Kebahagiaan adalah kebutuhan hakiki setiap manusia. Jalan untuk meraihnya tidak seluruhnya lurus dan mulus. Kita akan menemukan jalan bergelombang penuh belokan dan tanjakan, tidak rata, berdebu, dan berkerikil. Meski banyak hambatan untuk meraihnya, kita harus menyakini bahwa kebahagiaan adalah sesuatu yang akan dirasakan setiap manusia.
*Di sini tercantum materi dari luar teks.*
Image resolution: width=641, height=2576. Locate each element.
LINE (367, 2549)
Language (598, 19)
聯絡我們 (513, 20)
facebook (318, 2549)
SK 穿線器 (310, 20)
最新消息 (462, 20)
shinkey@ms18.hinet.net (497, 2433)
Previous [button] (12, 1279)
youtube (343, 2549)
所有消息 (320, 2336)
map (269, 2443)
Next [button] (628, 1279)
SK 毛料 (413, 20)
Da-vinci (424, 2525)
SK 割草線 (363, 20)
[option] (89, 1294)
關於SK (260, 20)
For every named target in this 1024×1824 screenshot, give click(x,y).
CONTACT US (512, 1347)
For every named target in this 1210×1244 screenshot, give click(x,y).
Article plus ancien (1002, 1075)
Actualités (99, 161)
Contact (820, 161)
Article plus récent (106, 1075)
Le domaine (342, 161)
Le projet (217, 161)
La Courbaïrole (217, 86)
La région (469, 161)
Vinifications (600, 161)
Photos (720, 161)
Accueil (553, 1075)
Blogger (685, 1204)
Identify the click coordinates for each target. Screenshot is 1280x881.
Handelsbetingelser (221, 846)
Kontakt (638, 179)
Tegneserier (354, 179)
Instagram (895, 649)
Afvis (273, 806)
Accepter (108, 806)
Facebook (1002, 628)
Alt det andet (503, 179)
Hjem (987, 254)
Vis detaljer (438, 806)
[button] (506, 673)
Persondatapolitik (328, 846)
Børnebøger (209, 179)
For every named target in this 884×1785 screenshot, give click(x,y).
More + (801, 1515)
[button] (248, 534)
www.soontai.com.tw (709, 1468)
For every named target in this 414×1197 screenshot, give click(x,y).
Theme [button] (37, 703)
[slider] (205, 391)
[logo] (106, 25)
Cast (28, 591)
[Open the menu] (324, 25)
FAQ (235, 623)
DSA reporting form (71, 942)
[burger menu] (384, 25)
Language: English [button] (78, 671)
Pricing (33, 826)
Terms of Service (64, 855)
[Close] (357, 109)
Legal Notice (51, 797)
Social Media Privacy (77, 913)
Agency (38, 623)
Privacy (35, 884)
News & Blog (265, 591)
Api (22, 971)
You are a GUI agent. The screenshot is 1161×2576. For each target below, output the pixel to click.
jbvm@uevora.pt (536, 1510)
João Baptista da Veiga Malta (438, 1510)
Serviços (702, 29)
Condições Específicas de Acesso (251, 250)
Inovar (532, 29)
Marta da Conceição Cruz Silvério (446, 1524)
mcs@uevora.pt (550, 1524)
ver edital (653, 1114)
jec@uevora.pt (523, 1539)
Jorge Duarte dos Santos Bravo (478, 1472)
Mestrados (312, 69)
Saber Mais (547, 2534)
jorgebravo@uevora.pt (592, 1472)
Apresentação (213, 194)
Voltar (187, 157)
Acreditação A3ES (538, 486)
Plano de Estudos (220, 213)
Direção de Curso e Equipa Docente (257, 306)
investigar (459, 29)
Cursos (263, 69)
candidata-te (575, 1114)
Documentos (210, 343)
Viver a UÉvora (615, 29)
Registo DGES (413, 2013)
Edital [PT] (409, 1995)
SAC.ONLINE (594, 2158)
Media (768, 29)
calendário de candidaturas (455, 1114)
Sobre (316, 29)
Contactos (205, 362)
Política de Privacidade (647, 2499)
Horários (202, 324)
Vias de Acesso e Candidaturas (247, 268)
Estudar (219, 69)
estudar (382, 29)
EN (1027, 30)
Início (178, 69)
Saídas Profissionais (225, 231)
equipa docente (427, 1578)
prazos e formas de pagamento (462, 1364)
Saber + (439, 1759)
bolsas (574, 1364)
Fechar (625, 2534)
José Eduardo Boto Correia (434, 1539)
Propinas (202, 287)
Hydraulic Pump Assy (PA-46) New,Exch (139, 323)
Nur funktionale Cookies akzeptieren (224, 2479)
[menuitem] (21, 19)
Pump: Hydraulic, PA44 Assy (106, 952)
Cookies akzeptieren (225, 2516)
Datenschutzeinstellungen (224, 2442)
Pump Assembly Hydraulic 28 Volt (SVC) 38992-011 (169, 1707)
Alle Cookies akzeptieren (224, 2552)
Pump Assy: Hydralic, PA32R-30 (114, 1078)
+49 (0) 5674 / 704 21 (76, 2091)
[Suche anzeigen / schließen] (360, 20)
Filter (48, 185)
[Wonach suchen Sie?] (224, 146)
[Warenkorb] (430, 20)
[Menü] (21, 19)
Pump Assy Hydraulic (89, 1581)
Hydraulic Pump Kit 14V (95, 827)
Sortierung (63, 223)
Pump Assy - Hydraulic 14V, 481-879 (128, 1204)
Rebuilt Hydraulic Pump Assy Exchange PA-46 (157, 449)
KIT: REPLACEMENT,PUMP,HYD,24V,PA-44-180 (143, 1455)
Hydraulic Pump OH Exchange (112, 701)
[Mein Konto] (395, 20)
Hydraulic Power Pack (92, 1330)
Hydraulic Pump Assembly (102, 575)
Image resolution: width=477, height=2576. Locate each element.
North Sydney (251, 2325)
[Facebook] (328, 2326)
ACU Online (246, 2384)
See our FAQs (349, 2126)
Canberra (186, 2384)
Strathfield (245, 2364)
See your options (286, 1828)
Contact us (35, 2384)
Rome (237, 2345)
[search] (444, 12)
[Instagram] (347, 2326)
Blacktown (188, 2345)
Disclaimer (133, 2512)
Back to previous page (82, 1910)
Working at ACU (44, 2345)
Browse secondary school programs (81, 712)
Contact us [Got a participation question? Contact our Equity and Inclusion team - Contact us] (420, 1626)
Seseorang akan merasa bahagia pada umumnya ketika ia sedang berada dalam kelapangan, misalnya saat mendapatkan rezeki berupa materi atau selamat dari suatu musibah. Tidak sedikit pula orang yang merasa bahagia saat dibebaskan dari kesulitan oleh orang lain. Seseorang yang hatinya sedang ruwet dan gelisah, akan kembali tenang, tentram, dan bahagia ketika dibantu dicairkan solusi oleh orang lain.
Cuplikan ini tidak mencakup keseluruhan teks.